**HOW TO COMPLETE THIS TASK**. Find every line in the material below with the string "title" and state how many there are, with no other text.

++++ INPUT RECORDS ++++

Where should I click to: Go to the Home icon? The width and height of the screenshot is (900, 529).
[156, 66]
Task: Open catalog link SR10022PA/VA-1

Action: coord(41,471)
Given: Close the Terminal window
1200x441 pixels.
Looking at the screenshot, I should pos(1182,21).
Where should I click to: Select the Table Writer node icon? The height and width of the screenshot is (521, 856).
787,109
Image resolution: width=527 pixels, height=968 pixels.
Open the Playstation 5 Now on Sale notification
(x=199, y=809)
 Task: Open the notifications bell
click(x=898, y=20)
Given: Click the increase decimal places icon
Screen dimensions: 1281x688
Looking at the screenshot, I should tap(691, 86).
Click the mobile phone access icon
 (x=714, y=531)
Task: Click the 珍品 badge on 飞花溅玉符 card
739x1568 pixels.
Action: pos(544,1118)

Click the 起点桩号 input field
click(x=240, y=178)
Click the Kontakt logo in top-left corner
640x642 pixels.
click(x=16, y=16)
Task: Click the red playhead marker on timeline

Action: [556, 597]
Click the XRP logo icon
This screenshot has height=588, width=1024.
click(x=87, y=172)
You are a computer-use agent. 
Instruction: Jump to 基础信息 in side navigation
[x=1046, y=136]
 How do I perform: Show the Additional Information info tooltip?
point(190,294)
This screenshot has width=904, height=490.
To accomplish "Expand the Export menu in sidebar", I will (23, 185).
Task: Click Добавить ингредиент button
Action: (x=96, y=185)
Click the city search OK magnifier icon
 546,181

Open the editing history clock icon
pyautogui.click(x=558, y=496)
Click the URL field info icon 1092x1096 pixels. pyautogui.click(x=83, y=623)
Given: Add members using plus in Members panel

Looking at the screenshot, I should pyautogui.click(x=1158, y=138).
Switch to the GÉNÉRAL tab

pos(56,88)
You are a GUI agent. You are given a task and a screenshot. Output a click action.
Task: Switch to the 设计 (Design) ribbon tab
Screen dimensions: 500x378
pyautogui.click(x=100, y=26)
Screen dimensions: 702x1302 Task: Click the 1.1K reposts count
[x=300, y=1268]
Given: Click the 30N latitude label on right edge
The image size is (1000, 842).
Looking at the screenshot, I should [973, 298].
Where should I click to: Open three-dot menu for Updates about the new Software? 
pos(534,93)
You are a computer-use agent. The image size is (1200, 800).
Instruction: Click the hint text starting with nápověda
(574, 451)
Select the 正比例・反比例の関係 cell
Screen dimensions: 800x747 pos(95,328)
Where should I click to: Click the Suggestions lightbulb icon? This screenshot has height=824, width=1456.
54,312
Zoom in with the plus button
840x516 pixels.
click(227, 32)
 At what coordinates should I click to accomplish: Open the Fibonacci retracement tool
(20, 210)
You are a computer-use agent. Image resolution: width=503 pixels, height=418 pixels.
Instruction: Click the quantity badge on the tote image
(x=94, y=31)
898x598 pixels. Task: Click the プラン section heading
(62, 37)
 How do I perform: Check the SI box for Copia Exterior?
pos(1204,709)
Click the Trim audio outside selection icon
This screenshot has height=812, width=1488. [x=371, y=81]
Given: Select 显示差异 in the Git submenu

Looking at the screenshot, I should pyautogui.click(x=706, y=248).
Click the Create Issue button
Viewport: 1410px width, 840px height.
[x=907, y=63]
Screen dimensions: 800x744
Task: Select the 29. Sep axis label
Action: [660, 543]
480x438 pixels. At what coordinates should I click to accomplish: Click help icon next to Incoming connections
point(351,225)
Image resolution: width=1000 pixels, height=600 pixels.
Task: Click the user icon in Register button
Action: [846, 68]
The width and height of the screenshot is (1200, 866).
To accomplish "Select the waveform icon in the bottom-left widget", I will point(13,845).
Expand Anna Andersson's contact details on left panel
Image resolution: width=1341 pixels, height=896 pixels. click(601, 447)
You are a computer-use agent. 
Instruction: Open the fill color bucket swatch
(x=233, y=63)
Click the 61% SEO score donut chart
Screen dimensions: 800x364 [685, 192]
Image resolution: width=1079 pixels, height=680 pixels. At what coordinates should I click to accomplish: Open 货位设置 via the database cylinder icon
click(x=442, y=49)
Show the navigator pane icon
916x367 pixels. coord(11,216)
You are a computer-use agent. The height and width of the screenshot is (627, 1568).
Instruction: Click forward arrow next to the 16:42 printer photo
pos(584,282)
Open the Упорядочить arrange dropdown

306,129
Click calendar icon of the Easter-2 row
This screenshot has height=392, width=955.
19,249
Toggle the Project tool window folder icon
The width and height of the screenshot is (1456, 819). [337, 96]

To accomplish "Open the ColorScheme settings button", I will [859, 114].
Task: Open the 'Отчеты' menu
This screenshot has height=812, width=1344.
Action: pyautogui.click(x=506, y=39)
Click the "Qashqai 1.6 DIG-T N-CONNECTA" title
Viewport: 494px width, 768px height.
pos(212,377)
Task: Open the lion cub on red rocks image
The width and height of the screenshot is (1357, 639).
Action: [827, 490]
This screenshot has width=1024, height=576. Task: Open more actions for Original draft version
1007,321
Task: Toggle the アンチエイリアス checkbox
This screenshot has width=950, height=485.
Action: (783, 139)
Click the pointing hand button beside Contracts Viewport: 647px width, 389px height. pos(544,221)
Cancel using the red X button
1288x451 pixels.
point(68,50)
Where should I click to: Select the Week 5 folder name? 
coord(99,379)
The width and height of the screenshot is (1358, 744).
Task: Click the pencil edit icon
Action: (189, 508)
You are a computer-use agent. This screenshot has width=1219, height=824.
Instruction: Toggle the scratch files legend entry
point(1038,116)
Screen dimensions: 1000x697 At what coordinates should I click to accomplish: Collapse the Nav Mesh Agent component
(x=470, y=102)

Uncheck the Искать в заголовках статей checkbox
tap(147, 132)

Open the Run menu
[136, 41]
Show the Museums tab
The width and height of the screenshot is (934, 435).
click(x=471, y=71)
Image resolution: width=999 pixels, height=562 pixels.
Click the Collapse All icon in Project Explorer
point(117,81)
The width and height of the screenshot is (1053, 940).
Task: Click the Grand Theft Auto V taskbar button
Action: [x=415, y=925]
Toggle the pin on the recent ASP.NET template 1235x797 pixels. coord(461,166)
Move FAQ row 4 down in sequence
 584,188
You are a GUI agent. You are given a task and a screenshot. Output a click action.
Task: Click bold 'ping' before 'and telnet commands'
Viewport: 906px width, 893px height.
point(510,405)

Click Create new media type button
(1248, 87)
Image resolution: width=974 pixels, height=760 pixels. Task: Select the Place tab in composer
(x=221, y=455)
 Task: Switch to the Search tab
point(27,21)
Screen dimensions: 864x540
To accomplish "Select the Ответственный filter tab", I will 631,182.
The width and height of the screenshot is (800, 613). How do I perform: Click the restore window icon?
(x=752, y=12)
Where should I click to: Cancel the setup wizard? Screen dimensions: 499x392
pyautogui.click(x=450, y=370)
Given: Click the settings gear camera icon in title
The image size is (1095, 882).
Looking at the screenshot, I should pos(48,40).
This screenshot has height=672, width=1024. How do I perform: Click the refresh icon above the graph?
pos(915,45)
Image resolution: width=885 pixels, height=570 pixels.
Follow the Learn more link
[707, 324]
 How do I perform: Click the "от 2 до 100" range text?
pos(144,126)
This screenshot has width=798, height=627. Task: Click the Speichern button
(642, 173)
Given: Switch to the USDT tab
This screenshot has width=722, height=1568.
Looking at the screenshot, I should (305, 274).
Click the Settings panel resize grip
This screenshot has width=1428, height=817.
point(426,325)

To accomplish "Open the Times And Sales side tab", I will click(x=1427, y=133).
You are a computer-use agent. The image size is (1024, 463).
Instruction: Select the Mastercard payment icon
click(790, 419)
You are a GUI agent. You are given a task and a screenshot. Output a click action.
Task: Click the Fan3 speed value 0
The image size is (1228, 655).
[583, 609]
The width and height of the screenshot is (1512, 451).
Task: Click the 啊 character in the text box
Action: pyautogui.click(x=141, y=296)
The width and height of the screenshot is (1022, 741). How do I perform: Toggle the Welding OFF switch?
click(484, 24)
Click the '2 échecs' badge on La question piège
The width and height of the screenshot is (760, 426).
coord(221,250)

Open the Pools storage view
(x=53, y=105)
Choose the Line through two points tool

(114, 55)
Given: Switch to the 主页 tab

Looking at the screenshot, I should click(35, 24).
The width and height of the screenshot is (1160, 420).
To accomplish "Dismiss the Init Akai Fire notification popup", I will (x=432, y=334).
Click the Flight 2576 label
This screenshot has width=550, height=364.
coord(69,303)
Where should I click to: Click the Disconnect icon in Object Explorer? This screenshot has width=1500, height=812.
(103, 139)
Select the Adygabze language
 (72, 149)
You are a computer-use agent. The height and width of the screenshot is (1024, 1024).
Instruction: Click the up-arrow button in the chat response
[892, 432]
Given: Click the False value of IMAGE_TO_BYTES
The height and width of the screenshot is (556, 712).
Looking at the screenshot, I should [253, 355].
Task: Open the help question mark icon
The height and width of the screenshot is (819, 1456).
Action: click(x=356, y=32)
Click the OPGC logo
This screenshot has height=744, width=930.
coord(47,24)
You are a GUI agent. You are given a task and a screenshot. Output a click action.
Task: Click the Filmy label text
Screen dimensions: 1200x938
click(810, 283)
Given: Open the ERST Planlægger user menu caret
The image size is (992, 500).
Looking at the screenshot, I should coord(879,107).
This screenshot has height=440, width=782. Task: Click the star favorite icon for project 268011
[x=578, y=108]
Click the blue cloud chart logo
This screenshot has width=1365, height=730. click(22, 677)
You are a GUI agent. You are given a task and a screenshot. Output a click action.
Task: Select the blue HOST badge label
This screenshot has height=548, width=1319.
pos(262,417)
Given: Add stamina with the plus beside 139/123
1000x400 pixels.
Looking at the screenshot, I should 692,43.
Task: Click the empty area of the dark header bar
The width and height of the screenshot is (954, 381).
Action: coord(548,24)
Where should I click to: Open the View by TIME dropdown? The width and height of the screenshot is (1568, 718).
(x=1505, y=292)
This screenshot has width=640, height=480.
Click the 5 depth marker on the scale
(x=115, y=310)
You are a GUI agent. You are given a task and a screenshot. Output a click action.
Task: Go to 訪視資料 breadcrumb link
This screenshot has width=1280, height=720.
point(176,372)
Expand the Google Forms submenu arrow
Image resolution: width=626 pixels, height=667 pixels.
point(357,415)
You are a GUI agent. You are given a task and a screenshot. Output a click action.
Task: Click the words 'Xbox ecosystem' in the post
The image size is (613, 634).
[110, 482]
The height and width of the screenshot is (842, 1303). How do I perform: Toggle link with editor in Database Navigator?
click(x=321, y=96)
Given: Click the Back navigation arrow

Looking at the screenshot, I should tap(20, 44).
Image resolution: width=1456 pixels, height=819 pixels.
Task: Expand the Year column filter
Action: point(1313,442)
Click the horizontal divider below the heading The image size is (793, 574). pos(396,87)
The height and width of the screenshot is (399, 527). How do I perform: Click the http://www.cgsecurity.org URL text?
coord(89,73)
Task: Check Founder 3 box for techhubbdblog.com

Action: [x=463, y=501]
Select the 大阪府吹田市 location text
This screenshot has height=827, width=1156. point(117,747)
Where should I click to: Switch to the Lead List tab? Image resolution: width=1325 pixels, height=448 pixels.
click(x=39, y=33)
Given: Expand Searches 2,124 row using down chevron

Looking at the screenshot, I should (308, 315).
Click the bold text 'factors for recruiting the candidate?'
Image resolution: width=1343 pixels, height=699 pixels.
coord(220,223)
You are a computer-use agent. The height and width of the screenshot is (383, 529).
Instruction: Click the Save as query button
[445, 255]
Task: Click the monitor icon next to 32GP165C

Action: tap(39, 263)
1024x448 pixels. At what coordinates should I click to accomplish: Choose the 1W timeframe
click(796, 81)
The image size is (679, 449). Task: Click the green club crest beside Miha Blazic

++++

**SOLUTION TO THIS PROBLEM**. 2